Asir studied theatre at Kabul University.

==Career in mime==
After graduation from university, Asir wanted to apply his theatrical education to address social problems in Afghanistan. Asir was familiar with the work of the Charlie Chaplin through Iranian TV and had been attracted to acting since his childhood.

By 2018, Asir had started a career in Charlie Chaplin impersonations, acting in public and private venues including Kabul streets, public parks, private parties, charity events and an orphanage. In 2018, his videos had collected 1 million YouTube views.

Lisa Stein Haven, an English professor at Ohio University in Zanesville and a silent comedy scholar, explains her fascination with Karim Asir. Stein Haven emphasizes that there are "no words involved" and therefore "no language" and that Asir "didn't want to go to dialogue film, because he didn't want to put an English language on it" and that he could thereby "speak to people throughout the world through pantomime". Stein Haven points out that Charlie Chaplin "had fans in Russia, he had fans all over the world. I think he went to Bali in 1932 and he found that his films had been seen there. And Bali was relatively untouched at that time."

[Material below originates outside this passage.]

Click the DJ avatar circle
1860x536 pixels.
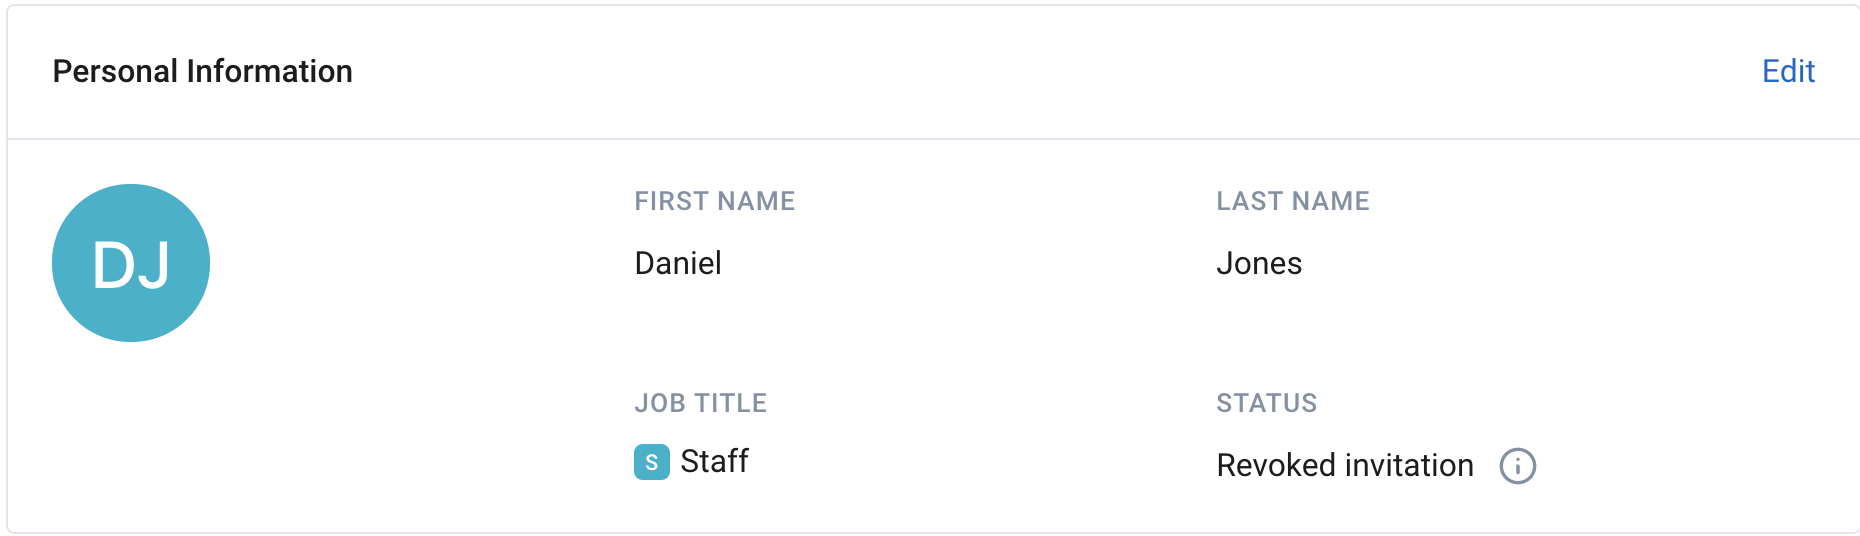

Asir stated that critics object to his performances, arguing that comedy is inappropriate for the multitude of problems that Afghanistan faces, such as a lack of water and housing. Asir agreed that the problems were significant, but argued that "we also need to be happy". He sees his acting as a chance for people to have some respite from armed conflict and insecurity.

==Repression==
Asir has been threatened by "militants" who described his acting as "un-Islamic". He stated, "I am afraid of being targeted by suicide bombings or explosions but these issues cannot stop me carrying out my work and performances. I'll continue my performances despite these issues and threats which exist in the country".